Case No: 2009/6600/B3
Neutral Citation Number: [2010] EWCA Crim 1460

IN THE HIGH COURT OF JUSTICE

COURT OF APPEAL (CRIMINAL DIVISION)

ON APPEAL FROM READING CROWN COURT

His Honour Judge King

T20070149

Royal Courts of Justice

Strand, London, WC2A 2LL

Date: 25/06/2010

Before:

LORD JUSTICE MOSES

MR JUSTICE HENRIQUES

and

HIS HONOUR JUDGE ROBERTS, QC

Between:

Philip Bowles

Appellant

- and -

The Crown

Respondent

Mr W Clegg QC (instructed by Morgan Rose Solicitors) for the Appellant

Mr M Bryant-Heron and Mr G Pottinger (instructed by The Crown Prosecution Service, Central Fraud Group) for the Respondent

Hearing date: 15th April, 2010

Judgment

Lord Justice Moses :

1.

In this application the applicant applies for permission to adduce fresh evidence in the form of a forensic accountancy report. He had previously applied for permission to do so before this Court, differently constituted, on 9 February 2010 (a Court presided over by Lord Judge, Chief Justice of England and Wales, with Moses LJ and Penry-Davy J). That Court dismissed one ground of appeal but gave the applicant further opportunity to explain why it was that a forensic accountancy report had not previously been obtained.

2.

The applicant was convicted of cheating the Revenue on 1 June 2009 at Reading Crown Court. He was acquitted on two other counts which also alleged that he had cheated the Revenue. The essence of the case against him was that he had dishonestly failed to submit a VAT return for the period ending March 2004, due on 30 April 2004. The prosecution contended that the applicant as sole director of Sea Island Holdings Limited had dishonestly failed to disclose his liability, in that return, for output VAT in the sum of £1.37m. The applicant’s defence, both at interview and at trial, was that he believed that he was entitled to credit for input tax incurred in respect of reclamation of development land by Ocean Developments Limited, the lead company in a VAT group which had ceased to trade at the end of 2003, and whose VAT registration had been cancelled with effect from 1 January 2004. There is no dispute but that Ocean Developments Limited, which the applicant had founded, and of which he was sole director and shareholder, had purchased quantities of derelict land in the Cardiff area. It reclaimed the land and sold it to various development companies. The applicant also ran Air Freight Express Limited and AFX Handling Limited, an air freight business.

WORK TO DO: Write out, word for word, the part of the appeal judgment starting at "Mr W Clegg QC" and ending at "previously been obtained.".

RECORDED DATA:
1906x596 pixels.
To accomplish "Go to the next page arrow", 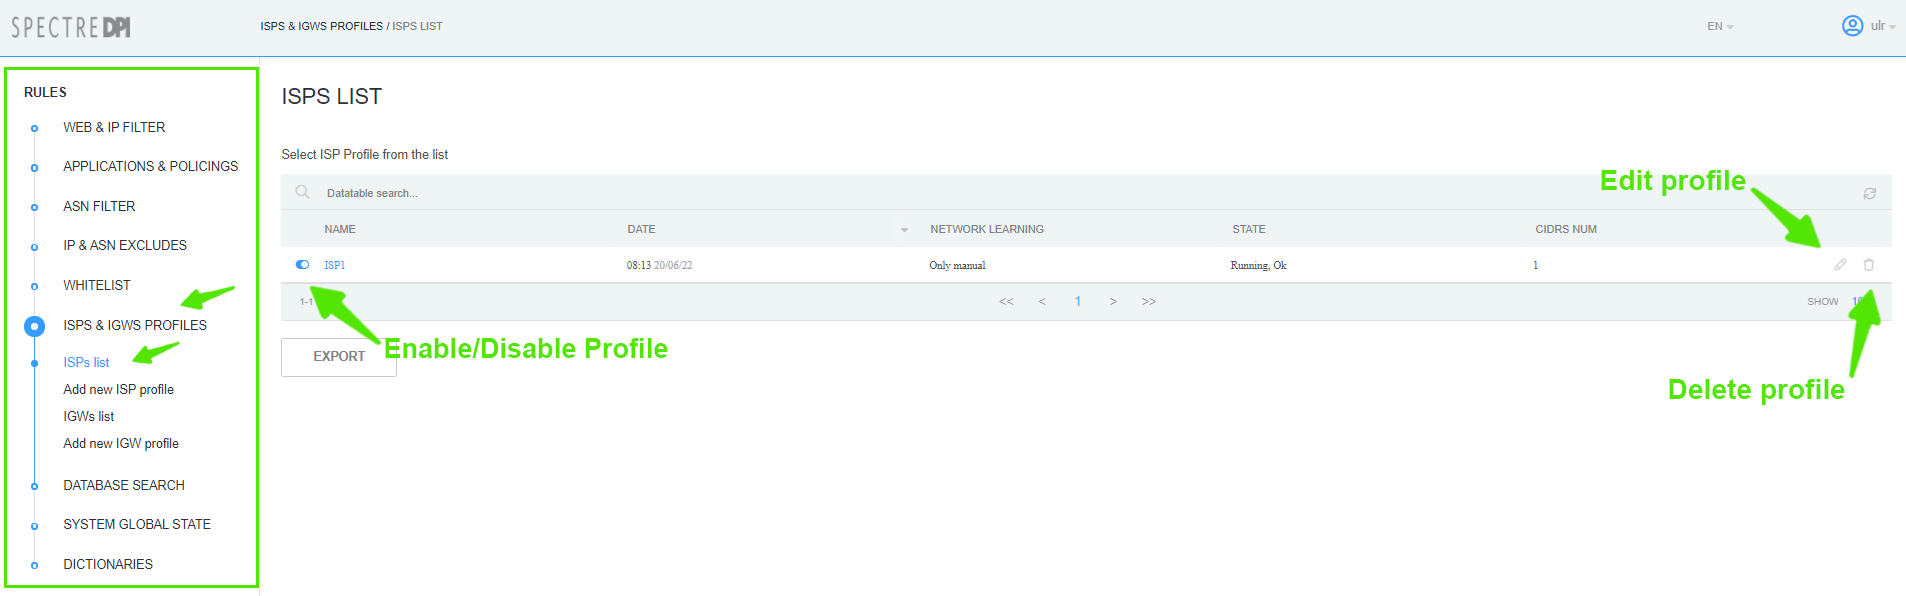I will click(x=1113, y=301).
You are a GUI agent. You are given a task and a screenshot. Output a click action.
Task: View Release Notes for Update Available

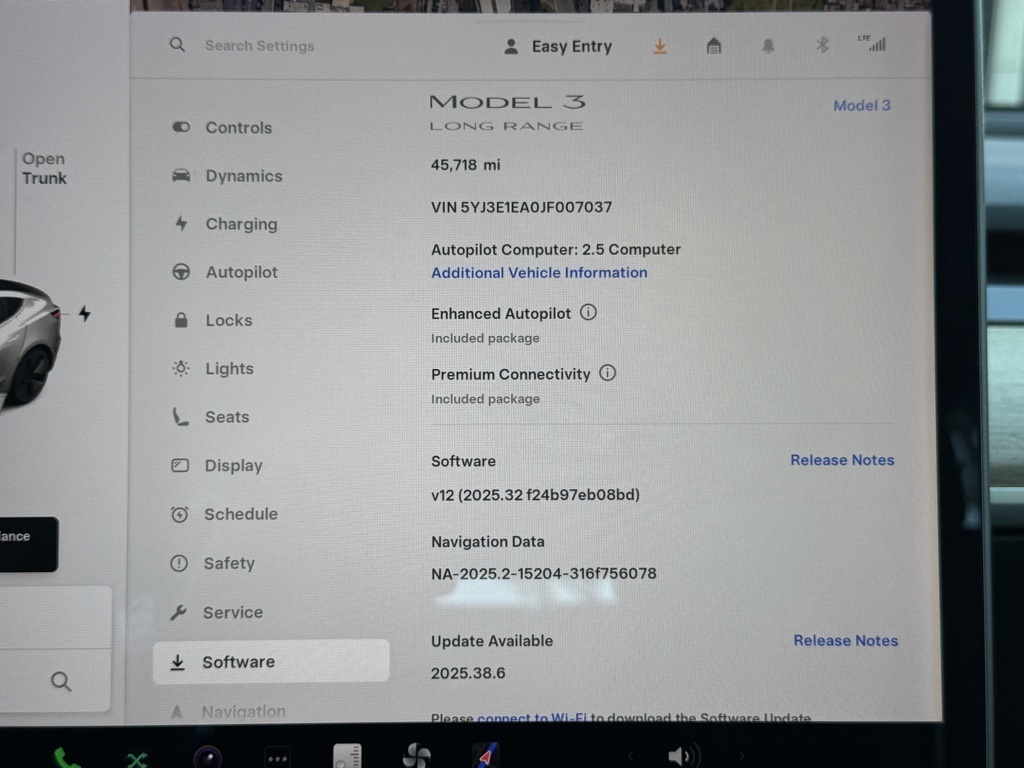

SOLUTION FOR THIS EXERCISE:
Mr W Clegg QC (instructed by Morgan Rose Solicitors) for the Appellant

Mr M Bryant-Heron and Mr G Pottinger (instructed by The Crown Prosecution Service, Central Fraud Group) for the Respondent

Hearing date: 15th April, 2010

Judgment

Lord Justice Moses :

1.

In this application the applicant applies for permission to adduce fresh evidence in the form of a forensic accountancy report. He had previously applied for permission to do so before this Court, differently constituted, on 9 February 2010 (a Court presided over by Lord Judge, Chief Justice of England and Wales, with Moses LJ and Penry-Davy J). That Court dismissed one ground of appeal but gave the applicant further opportunity to explain why it was that a forensic accountancy report had not previously been obtained.